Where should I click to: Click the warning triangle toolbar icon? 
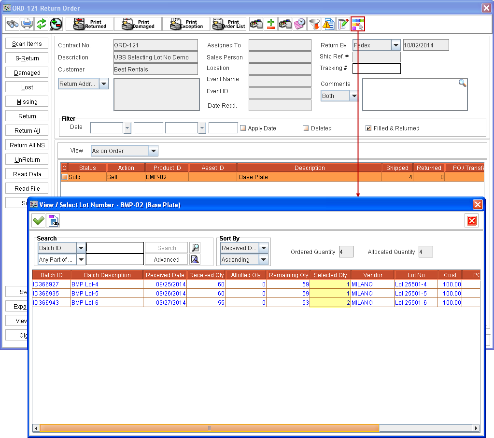tap(328, 23)
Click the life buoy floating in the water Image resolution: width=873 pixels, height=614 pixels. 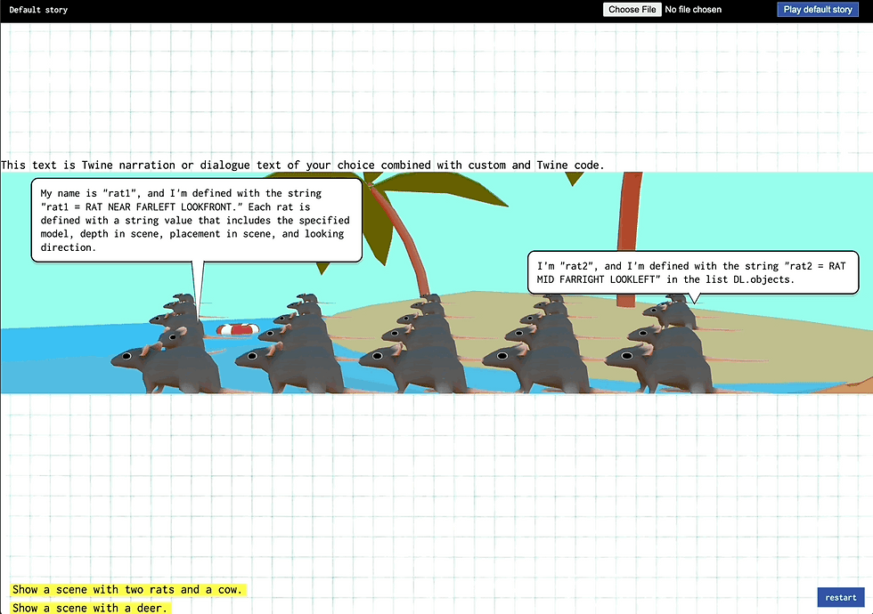[236, 328]

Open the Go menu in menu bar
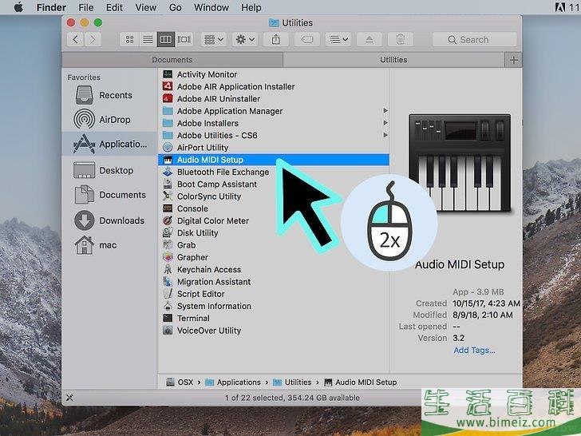(176, 8)
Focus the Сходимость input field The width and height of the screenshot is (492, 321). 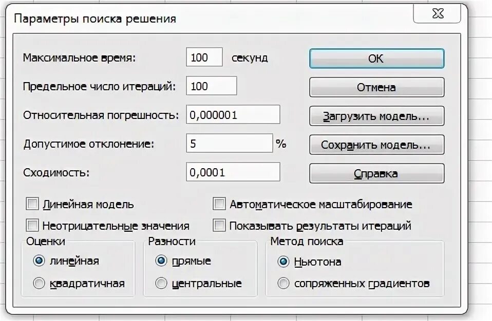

* [Exercise goal] Pictures excluded, output exactly the line that contains "Open the Go menu in menu bar" and every line after it to the end of the data above.

* [Answer for the task]
Open the Go menu in menu bar
(176, 8)
Focus the Сходимость input field The width and height of the screenshot is (492, 321). 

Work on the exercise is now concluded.